1. It is equivalet to prove, by 7.2.4 pg266, that $\mu':M(1 \times i) \rightarrow B \times X \times \mathbb{I}$ is a coretraction.

My questions:

1. Why does proving the natural map $M(1 \times i) \rightarrow B \times M(i)$ is a homeomorphism implies it is a coretraction?

2. In the case when $i$ is a closed fibration, why does the pushout diagram implies the first diagram is a push out?

Answer 1

1. A co-retraction is defined as a map having a left inverse. We know that $\mu : M(i) \to X \times \mathbb{I}$ is co-retraction with retract $\rho$. Therefore $1_B \times \mu : B \times M(i) \to B \times X \times \mathbb{I}$ is a co-retraction with retract $1_B \times \rho$. This shows that also $\mu' : M(1_B \times i) \to B \times X \times \mathbb{I}$ is a co-retraction.

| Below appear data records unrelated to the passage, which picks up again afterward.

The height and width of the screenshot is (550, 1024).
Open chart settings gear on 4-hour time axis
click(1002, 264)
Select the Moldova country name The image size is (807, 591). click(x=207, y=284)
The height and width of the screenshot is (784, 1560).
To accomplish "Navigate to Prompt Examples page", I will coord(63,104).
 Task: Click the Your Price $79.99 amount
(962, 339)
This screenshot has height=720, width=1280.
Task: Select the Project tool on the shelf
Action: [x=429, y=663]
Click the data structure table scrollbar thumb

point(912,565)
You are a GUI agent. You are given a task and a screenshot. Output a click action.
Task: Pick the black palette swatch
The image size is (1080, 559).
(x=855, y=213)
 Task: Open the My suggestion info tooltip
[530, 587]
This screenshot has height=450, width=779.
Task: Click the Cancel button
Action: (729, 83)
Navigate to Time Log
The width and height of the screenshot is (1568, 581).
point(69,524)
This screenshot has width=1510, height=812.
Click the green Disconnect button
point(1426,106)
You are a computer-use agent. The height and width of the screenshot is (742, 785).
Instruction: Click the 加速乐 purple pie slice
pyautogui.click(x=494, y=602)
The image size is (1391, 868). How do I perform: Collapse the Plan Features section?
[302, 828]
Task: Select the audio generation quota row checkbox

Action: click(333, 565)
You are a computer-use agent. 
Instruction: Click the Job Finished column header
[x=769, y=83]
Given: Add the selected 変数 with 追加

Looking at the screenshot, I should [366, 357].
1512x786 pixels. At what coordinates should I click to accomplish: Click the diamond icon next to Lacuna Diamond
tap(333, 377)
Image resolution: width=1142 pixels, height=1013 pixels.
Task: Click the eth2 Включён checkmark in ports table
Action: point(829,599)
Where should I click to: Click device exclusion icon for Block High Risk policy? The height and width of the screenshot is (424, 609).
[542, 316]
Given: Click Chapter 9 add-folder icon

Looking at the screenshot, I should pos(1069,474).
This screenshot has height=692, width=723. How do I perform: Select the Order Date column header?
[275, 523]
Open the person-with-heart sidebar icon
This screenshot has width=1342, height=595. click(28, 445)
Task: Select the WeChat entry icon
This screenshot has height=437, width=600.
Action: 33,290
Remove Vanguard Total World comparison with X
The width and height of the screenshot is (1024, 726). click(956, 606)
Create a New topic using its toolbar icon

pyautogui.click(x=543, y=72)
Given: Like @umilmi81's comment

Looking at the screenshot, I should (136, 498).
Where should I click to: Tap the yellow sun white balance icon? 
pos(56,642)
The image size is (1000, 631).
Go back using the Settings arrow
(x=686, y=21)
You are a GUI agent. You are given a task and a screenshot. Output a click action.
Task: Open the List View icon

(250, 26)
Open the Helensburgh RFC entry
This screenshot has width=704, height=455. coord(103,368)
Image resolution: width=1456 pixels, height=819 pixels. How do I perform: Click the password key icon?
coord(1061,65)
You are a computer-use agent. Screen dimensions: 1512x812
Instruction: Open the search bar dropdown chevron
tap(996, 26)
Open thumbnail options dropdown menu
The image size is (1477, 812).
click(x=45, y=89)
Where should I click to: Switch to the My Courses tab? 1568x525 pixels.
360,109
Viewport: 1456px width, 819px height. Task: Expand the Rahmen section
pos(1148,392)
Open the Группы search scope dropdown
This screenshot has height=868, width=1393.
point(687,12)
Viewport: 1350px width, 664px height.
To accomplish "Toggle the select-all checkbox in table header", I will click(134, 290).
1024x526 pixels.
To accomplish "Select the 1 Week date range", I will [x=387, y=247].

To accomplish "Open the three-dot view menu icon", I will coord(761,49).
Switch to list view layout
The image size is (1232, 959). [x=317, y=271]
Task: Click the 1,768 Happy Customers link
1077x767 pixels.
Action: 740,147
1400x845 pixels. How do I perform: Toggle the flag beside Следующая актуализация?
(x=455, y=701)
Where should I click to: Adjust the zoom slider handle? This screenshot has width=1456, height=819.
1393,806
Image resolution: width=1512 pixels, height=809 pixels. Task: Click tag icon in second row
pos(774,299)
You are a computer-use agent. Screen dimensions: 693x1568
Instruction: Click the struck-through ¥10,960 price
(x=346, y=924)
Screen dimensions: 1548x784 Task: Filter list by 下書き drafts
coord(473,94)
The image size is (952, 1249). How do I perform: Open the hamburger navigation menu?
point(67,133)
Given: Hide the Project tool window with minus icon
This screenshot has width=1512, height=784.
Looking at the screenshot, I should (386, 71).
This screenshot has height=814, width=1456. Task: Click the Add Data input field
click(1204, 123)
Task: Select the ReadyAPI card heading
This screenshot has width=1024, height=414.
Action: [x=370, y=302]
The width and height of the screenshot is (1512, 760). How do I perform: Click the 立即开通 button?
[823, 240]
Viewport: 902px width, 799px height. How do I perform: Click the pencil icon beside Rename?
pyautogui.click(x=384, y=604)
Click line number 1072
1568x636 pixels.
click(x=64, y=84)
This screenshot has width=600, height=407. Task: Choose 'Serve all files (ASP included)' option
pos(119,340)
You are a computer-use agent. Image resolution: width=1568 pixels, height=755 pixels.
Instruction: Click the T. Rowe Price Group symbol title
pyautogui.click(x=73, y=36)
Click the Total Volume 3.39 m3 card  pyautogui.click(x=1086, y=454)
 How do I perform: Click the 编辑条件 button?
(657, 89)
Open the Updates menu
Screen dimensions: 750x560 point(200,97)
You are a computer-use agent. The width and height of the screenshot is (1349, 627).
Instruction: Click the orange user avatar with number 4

2. If you accept that the second diagram on p. 268 is a pushout diagram, then also the first diagram ($\ast$) is one simply because you have homeomorphisms between the four spaces at the corners of the two squares producing a commutative cubical diagram.

By the way, $1_B \times i$ is always a cofibration if $i$ is one. The general proof is much harder than the proof based on the assumptions in your question.

Added:

The natural map $h : M(1_B \times i) \to B \times M(i)$ is constructed via the universal property of the pushout.

By definition, $M(1_B \times i)$ occurs in lower right corner of a pushout diagram - that we denote for the moment by ($\ast\ast$) - based on the two maps $B \times A \times 0 \to B \times X \times 0$ and $B \times A \times 0 \to B \times A \times \mathbb{I}$ of diagram ($\ast$).

Similarly $M(i)$ occurs in a pushout diagram based on the two maps $A \times 0 \to X \times 0$ and $A \times 0 \to A \times \mathbb{I}$. Multiplying this diagram from the left (Cartesian product!) with $B$ produces the commutative diagram ($\ast)$. The universal property of the pushout gives you a unique map $h : M(1_B \times i) \to B \times M(I)$ with the well-known properties.

Ronnie Brown proves that ($\ast)$ is pushout diagram. Since both ($\ast\ast$) and ($\ast$) are pushout diagrams, the map $h$ must be a homeomorphism.